In 1995, the Mossad planned to slay Fathi Shkaki, the Palestinian Islamic Jihad commander. In order to meet his friend and benefactor, Libyan leader Muammar Gaddafi, Shkaki would fly to Tunisia, where he would rent a luxury car, usually a BMW or a Jaguar, and drive 750 kilometers on his own along the long road leading to Tripoli. A drive of about nine and a half hours with a desert view was really breathtaking. Hundreds of kilometers of a road wriggling like a black snake, with dunes on its right and the Mediterranean Sea on its left, just like a scene from a James Bond film. The plan was that Israeli Naval commandos would plant an enormous explosive device at the side of the road in the heart of the desert.
It all went well, but due to an intelligence failure, the presence of Western citizens near the area of the assassination was not detected, and the operation was called off. Shkaki was assassinated shortly afterwards from gunshots fired by a motorcyclist in Malta.
And here’s another recent auto story, to which there is more than an eye meets: The assassination of Hezbollah commander Imad Mughniyeh in the heart of Damascus. The Mossad, according to some non-Israeli reports, in tight cooperation with the United States, managed to locate the Pajero vehicle Mughniyeh had been using, to replace the spare wheel with an explosive charge and to kill the person, who had topped Israel’s most wanted list for many years.

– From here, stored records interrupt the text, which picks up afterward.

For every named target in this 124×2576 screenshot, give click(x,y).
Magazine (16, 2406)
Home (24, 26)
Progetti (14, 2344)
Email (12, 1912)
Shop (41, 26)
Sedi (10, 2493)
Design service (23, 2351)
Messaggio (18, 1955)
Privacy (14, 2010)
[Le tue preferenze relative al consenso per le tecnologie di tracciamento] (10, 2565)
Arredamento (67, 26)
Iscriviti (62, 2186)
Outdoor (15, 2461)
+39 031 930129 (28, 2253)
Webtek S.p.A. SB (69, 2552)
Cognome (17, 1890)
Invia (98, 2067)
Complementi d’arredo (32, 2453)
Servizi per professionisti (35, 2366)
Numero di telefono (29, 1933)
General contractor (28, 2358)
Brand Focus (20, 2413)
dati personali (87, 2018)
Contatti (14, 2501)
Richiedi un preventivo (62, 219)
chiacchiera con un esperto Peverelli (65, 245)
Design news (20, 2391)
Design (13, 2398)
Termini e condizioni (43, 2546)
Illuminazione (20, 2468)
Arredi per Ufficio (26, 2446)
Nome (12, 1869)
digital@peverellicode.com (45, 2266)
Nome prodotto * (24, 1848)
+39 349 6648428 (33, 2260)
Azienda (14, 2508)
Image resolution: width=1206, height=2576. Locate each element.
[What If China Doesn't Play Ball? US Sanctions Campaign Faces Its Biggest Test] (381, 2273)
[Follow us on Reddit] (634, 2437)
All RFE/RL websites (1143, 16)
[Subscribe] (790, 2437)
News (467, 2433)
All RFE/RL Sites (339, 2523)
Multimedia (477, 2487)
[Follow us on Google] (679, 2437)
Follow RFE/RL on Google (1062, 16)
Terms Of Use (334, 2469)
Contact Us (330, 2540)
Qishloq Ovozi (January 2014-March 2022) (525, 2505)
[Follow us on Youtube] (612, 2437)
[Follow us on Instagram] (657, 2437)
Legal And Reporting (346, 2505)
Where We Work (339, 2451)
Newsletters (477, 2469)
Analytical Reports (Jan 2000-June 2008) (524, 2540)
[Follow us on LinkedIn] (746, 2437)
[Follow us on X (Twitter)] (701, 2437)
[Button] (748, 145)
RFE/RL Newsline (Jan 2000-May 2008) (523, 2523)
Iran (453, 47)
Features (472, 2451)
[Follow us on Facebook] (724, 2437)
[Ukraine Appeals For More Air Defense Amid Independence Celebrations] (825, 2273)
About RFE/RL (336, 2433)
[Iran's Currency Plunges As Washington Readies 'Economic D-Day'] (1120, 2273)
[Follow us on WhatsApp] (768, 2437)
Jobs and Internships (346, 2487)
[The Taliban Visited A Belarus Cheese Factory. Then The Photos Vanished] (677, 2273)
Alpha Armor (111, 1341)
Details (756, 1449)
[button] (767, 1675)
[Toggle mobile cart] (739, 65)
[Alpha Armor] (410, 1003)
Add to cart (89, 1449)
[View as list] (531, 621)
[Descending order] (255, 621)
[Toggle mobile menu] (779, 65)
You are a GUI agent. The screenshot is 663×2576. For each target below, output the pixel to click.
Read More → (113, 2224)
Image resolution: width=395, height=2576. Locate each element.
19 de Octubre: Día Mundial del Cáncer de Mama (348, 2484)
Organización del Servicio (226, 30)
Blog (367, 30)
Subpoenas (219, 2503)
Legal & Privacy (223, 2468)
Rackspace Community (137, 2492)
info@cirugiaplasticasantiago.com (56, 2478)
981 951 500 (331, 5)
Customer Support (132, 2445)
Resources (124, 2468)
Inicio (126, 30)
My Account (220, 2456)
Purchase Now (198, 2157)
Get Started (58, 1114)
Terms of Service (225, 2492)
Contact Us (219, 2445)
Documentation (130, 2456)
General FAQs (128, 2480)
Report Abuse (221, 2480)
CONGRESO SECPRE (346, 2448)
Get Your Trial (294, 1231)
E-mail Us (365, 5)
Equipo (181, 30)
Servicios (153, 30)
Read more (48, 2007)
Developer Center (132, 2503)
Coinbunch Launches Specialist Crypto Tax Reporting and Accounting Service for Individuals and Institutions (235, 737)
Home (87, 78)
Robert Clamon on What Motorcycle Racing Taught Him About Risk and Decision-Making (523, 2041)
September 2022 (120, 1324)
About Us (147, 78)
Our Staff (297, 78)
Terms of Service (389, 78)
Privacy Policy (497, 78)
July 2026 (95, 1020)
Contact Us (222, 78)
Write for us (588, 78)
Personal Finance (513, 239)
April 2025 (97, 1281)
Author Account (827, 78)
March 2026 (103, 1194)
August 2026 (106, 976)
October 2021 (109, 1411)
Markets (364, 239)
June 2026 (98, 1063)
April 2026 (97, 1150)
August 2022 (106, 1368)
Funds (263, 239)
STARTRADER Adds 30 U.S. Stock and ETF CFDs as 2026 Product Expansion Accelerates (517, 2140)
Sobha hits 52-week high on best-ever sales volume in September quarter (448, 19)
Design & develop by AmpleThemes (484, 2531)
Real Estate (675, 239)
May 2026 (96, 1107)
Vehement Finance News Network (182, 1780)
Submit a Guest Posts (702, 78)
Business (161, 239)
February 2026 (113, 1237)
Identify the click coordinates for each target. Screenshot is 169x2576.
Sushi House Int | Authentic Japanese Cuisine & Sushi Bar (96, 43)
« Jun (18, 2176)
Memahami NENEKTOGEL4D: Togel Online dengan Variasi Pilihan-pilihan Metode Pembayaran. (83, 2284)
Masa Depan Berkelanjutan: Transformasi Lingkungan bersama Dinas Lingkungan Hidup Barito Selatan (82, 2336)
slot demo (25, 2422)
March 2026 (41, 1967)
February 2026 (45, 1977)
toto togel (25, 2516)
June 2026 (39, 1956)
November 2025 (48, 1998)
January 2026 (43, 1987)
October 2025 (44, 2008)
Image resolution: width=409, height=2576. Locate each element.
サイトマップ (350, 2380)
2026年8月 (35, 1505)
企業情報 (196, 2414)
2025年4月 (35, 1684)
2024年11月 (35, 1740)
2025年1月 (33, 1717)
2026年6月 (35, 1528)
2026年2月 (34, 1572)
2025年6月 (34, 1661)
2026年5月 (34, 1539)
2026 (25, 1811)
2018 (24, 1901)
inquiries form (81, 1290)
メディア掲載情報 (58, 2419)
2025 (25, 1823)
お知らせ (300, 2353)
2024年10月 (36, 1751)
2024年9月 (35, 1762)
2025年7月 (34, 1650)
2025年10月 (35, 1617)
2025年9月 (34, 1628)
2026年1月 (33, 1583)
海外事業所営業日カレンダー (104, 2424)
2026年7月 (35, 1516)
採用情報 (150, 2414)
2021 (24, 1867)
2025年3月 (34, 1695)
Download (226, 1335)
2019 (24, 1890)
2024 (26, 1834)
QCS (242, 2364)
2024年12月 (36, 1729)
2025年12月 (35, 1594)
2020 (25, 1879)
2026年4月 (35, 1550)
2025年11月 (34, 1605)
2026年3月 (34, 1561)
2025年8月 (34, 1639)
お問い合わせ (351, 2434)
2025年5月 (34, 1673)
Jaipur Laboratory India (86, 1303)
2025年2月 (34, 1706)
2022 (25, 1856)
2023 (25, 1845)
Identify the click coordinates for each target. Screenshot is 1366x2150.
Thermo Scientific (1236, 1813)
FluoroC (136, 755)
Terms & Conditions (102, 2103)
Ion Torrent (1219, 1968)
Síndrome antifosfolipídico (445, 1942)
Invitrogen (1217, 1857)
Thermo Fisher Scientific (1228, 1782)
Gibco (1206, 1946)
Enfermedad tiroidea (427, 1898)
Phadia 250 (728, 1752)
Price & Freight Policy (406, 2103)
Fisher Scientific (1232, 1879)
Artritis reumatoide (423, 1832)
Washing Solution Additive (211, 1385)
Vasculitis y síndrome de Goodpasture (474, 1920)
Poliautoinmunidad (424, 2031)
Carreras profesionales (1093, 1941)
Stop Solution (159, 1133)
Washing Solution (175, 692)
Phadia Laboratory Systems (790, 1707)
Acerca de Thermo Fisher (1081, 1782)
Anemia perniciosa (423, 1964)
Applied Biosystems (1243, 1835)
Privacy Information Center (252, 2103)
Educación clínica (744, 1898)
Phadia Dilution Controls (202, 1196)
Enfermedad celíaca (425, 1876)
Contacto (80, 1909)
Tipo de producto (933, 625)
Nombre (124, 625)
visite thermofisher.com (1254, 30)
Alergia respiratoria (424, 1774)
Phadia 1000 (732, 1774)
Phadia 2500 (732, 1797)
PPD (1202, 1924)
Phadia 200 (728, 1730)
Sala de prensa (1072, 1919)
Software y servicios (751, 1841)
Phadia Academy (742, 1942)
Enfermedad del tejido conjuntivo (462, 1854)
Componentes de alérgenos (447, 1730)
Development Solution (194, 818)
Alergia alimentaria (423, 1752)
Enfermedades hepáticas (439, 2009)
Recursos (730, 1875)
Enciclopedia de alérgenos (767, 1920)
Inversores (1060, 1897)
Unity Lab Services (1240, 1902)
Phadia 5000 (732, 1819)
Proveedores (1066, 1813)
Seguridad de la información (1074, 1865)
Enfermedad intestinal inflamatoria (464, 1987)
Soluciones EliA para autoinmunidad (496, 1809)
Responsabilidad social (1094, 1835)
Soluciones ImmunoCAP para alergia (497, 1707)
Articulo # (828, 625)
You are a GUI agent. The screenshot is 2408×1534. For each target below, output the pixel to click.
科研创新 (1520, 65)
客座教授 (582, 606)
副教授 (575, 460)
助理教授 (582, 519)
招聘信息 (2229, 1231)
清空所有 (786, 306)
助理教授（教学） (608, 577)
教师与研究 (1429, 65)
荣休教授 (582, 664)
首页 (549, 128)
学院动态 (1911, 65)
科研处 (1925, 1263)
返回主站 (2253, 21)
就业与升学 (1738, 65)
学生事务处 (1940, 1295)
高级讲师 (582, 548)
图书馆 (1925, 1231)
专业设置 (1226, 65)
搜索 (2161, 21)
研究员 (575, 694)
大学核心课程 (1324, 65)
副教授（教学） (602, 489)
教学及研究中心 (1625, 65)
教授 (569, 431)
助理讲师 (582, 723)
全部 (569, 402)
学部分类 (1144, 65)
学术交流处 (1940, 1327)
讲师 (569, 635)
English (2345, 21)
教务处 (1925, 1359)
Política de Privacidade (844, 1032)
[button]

James Bond would have probably stared at the Pajero with a patronizing look. Neither he nor his enemies would use cheap Japanese cars. Bond’s Vanquish is there to tell the story of the perfect spy and the beautiful girl at his side. And what kind of story emerges from such a vehicle, as it cruises through Tel Aviv’s streets and Israel’s roads? In Israel, it is likely to be a brilliant mind which made an exit, from a startup comprised of Unit 8200 graduates (computer, electronics and code breaking experts, who wage Israel’s wars behind a screen and keyboard), who are the exact opposite of the fearless assassin, but just as effective.
We are, fortunately, neither that nor that. We are not spies and we only have the Vanquish for one day, under Leon’s strict supervision. Otherwise, with our love for speed and a bit of danger, like James Bond, we may have also returned the Aston Martin to Q’s lab in pieces.
Ronen Bergman, a senior correspondent for military and intelligence affairs at Yedioth Ahronoth and a contributing writer for the New York Times, is the author of the forthcoming “Rise and Kill First: The Secret History of Israel’s Targeted Assassinations.”